The agent reads DAG Python files, parses task definitions, and produces a comprehensive quality report.

How It Works

Step 1: Discover and Parse DAG Files

The agent locates and reads all DAG definitions:

# Find all DAG files
find /path/to/dags/ -name "*.py" -type f

# Identify which files contain DAG definitions
grep -rl "DAG\|@dag" /path/to/dags/ --include="*.py"

# Check for dynamic DAG generation
grep -rn "globals()\|create_dag\|dag_factory\|generate_dag" /path/to/dags/ --include="*.py"

The agent parses each DAG file to extract:

DAG ID and description
Schedule interval (cron expression or preset)
Default arguments (default_args dict)
Task definitions (operators, task IDs, dependencies)
Task group structure (TaskGroups for logical grouping)
Callbacks (on_failure, on_success, on_retry, SLA miss)
Tags and owners for organizational metadata
Imports and custom operators for dependency analysis

Step 2: Audit DAG-Level Configuration

The agent checks each DAG's top-level configuration:

Schedule configuration:

# GOOD: Explicit schedule with catchup disabled
dag = DAG(
    dag_id="etl_daily_orders",
    schedule_interval="0 6 * * *",
    catchup=False,
    start_date=datetime(2026, 1, 1),
    tags=["etl", "orders", "production"],
)

# PROBLEMS the agent detects:

FAIL: dag_id="etl_daily_orders"
  catchup=True (default) — will backfill all dates from start_date
  RISK: Accidental mass backfill on deploy, resource exhaustion
  FIX: Set catchup=False unless intentional backfill is needed

FAIL: dag_id="report_generator"
  start_date=datetime.now() — dynamic start_date
  RISK: Start date changes on every scheduler restart, breaks idempotency
  FIX: Use a fixed date: start_date=datetime(2026, 1, 1)

WARN: dag_id="data_sync"
  No schedule_interval defined — DAG defaults to daily
  FIX: Explicitly set schedule_interval (even if daily)

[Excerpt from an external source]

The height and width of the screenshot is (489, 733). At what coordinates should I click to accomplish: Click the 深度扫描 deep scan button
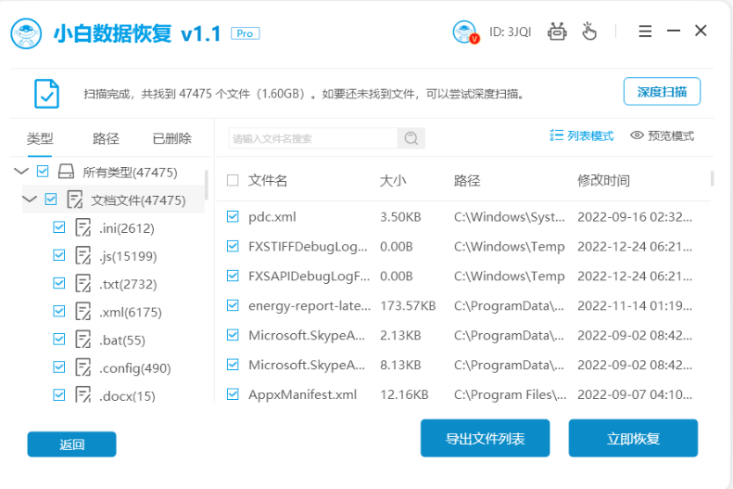coord(661,92)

FAIL: dag_id="ml_training"
  max_active_runs=None (unlimited)
  RISK: Overlapping runs cause resource contention and data corruption
  FIX: Set max_active_runs=1 for data pipelines

WARN: dag_id="analytics_refresh"
  No tags defined
  FIX: Add tags for filtering in the UI: tags=["analytics", "production"]

WARN: dag_id="customer_export"
  No doc_md or description
  FIX: Add DAG documentation for operators and on-call engineers

Default arguments audit:

# The agent checks default_args for completeness:
default_args = {
    "owner": "data-team",               # WHO: Required for accountability
    "depends_on_past": False,            # DEPENDENCY: Usually False for resilience
    "email": ["data-team@company.com"],  # ALERTS: Team email for notifications
    "email_on_failure": True,            # ALERTS: Must be True for production
    "email_on_retry": False,             # ALERTS: Usually False (too noisy)
    "retries": 3,                        # RESILIENCE: Required for production
    "retry_delay": timedelta(minutes=5), # RESILIENCE: Required with retries
    "retry_exponential_backoff": True,   # RESILIENCE: Prevents thundering herd
    "max_retry_delay": timedelta(minutes=60),
    "execution_timeout": timedelta(hours=2),  # SAFETY: Prevents hanging tasks
    "sla": timedelta(hours=4),           # SLA: When should we be concerned
    "on_failure_callback": alert_slack,  # ALERTS: Custom alerting
}

Default Args Audit: etl_daily_orders

  FAIL: No "retries" defined — tasks will not retry on transient failures
        Production DAGs should have retries >= 2
  
  FAIL: No "execution_timeout" — tasks can hang indefinitely
        Risk: Zombie tasks consuming worker slots for hours/days
        Recommend: Set based on expected duration + buffer (2x typical)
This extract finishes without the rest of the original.